▸ **WRITTEN PROBLEM**: Report each line below that contains the string "link", copying every such line in full.

(Page and screen pointing data)

· · · · ·

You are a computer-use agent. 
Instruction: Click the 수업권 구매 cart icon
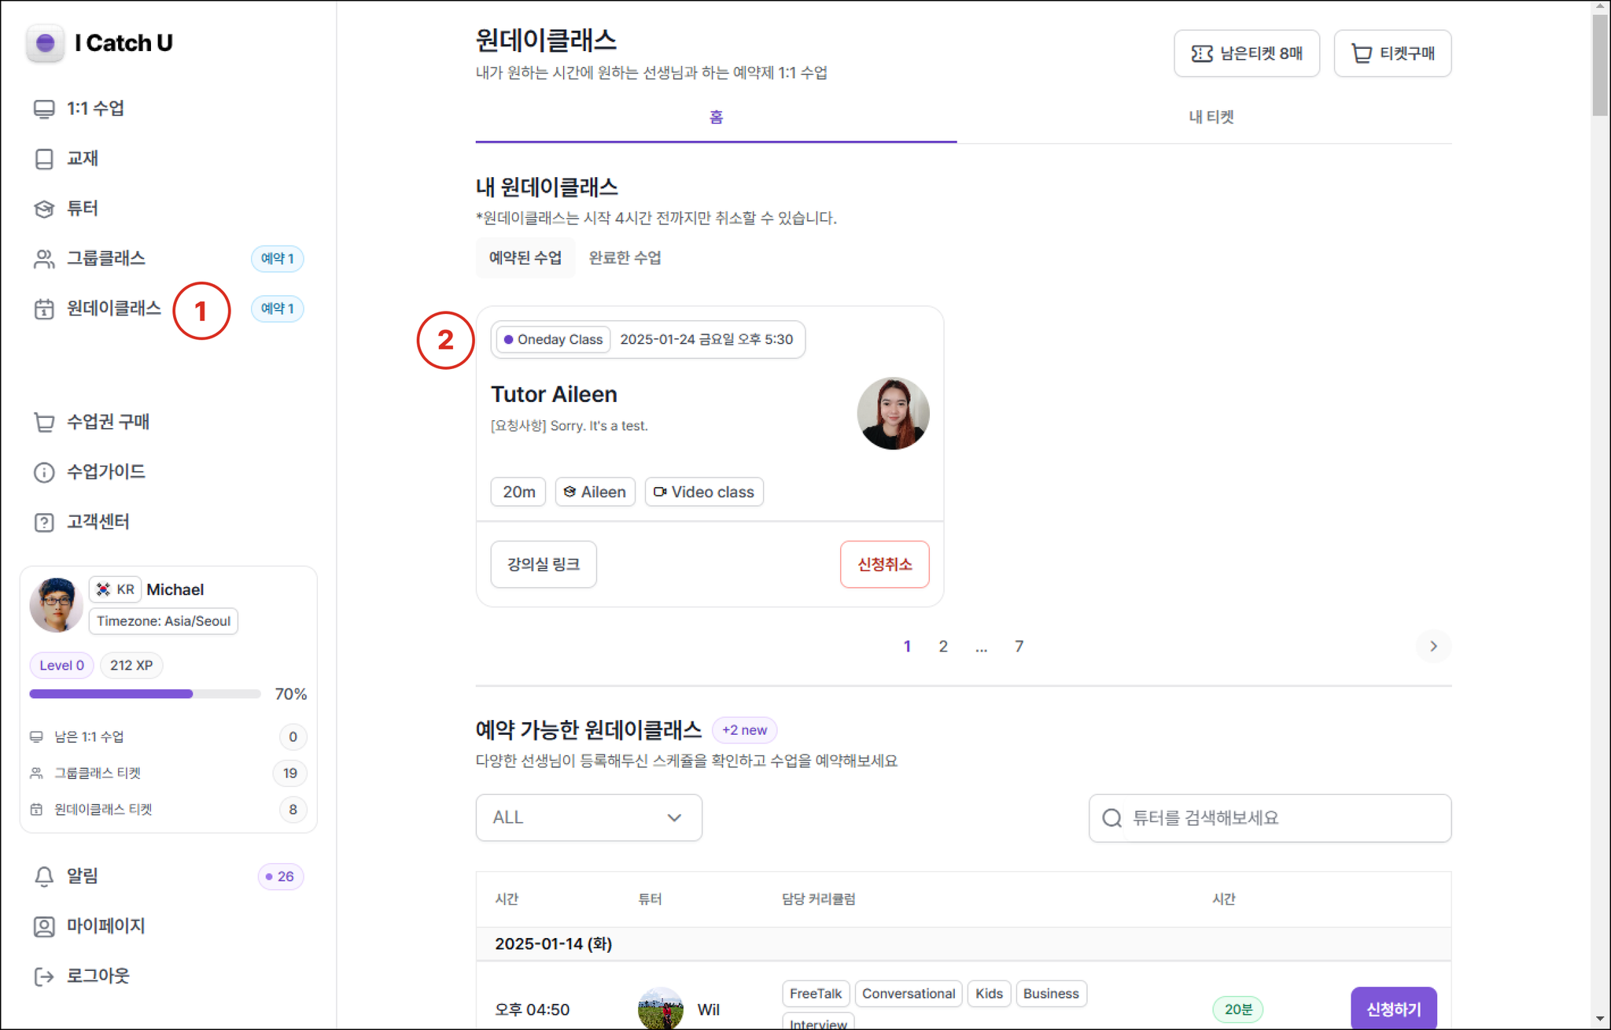[44, 423]
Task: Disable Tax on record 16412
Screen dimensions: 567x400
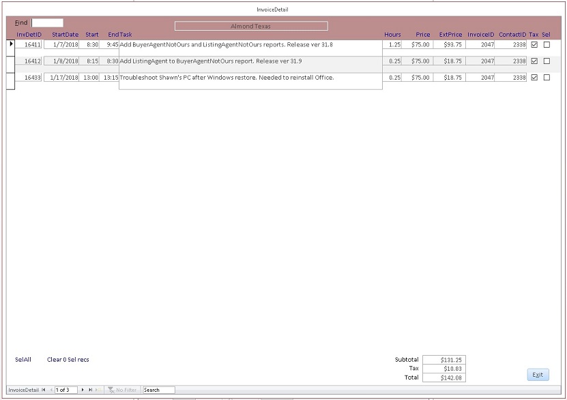Action: [x=534, y=61]
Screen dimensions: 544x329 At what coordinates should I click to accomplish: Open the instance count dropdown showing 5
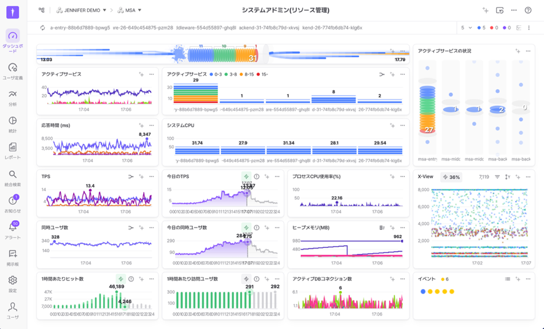pos(467,28)
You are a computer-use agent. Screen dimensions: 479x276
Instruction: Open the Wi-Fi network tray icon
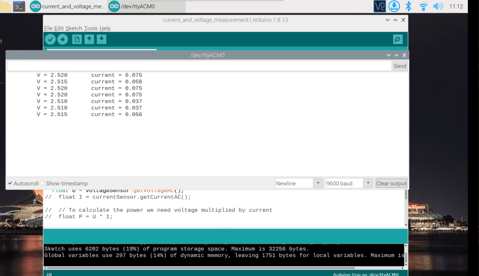click(x=423, y=7)
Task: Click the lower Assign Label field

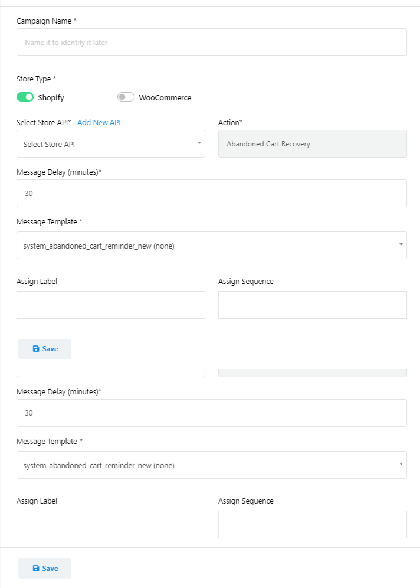Action: pyautogui.click(x=111, y=524)
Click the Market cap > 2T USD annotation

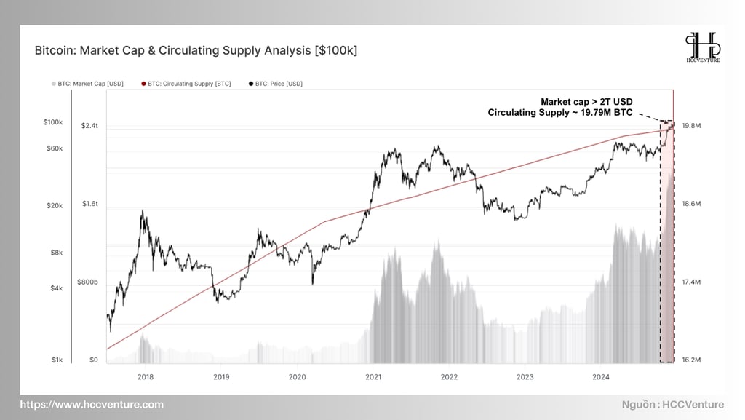point(586,102)
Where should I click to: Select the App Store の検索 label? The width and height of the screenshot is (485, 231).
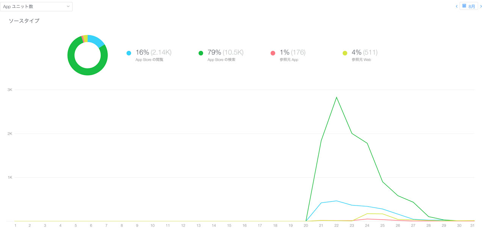click(x=221, y=60)
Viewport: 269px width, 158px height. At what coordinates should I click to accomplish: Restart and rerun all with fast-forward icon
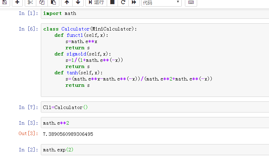(134, 2)
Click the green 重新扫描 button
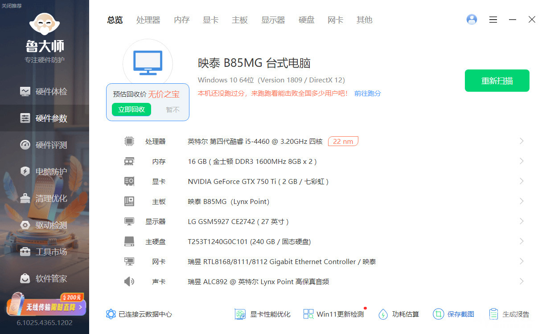 [x=497, y=81]
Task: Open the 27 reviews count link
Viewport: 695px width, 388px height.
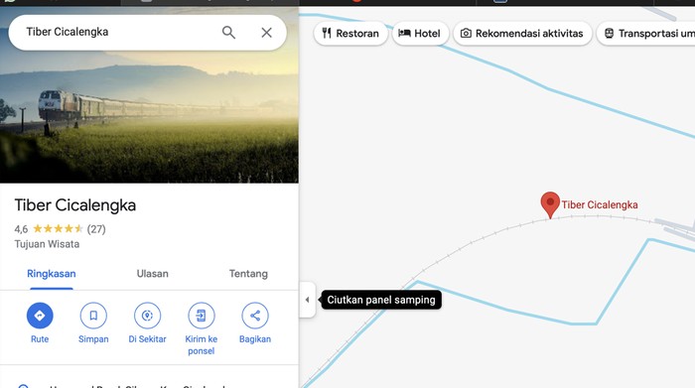Action: click(96, 229)
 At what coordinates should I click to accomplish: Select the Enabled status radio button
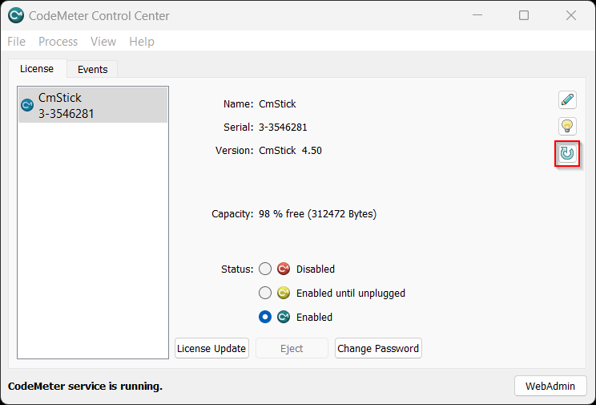pyautogui.click(x=265, y=318)
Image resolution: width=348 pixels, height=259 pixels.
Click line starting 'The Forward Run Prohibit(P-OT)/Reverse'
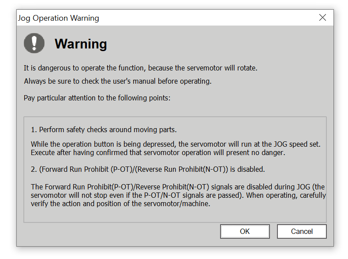click(x=178, y=186)
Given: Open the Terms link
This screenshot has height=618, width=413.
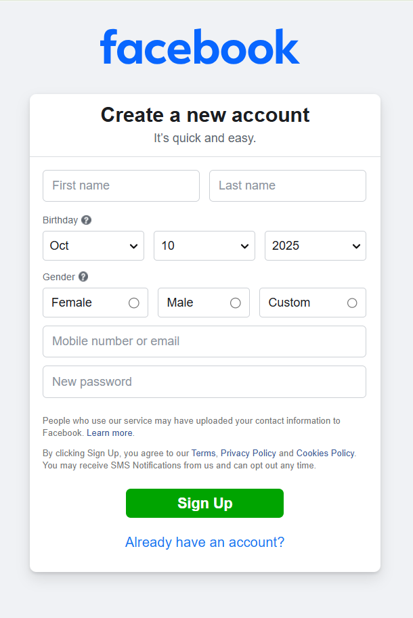Looking at the screenshot, I should (203, 454).
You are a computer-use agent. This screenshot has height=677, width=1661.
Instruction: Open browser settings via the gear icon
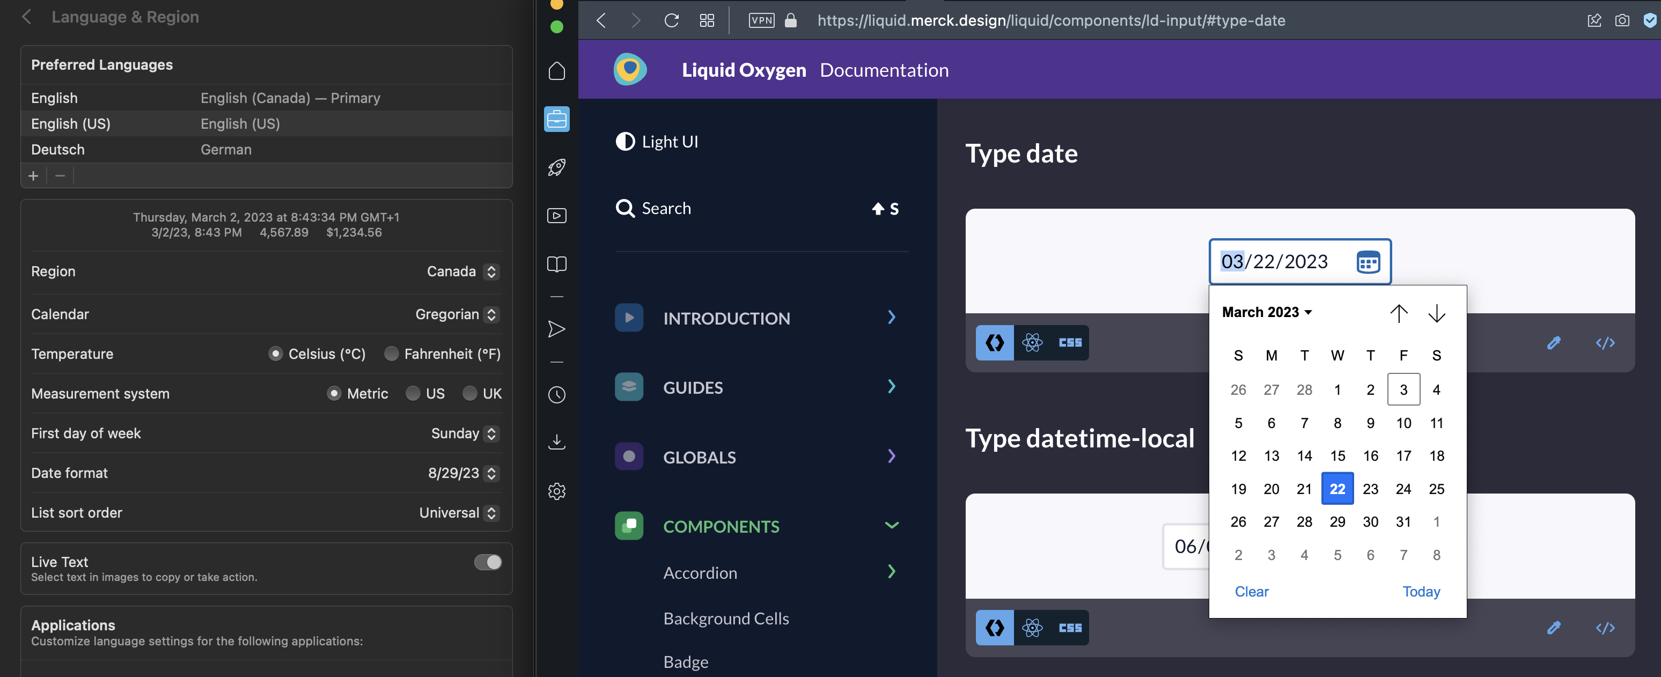click(x=556, y=491)
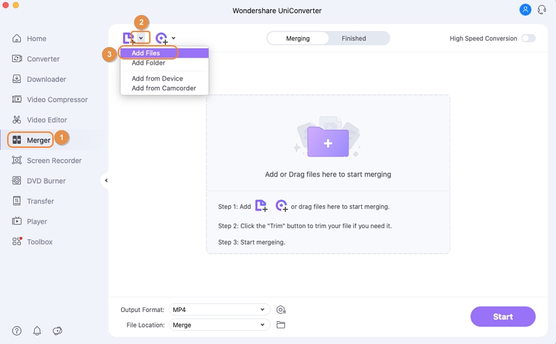The image size is (556, 344).
Task: Open the output folder icon
Action: 281,325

· · · · ·

▸ **RESPONSE**:
Task: Open the 27 reviews count link
Given: Open the Terms link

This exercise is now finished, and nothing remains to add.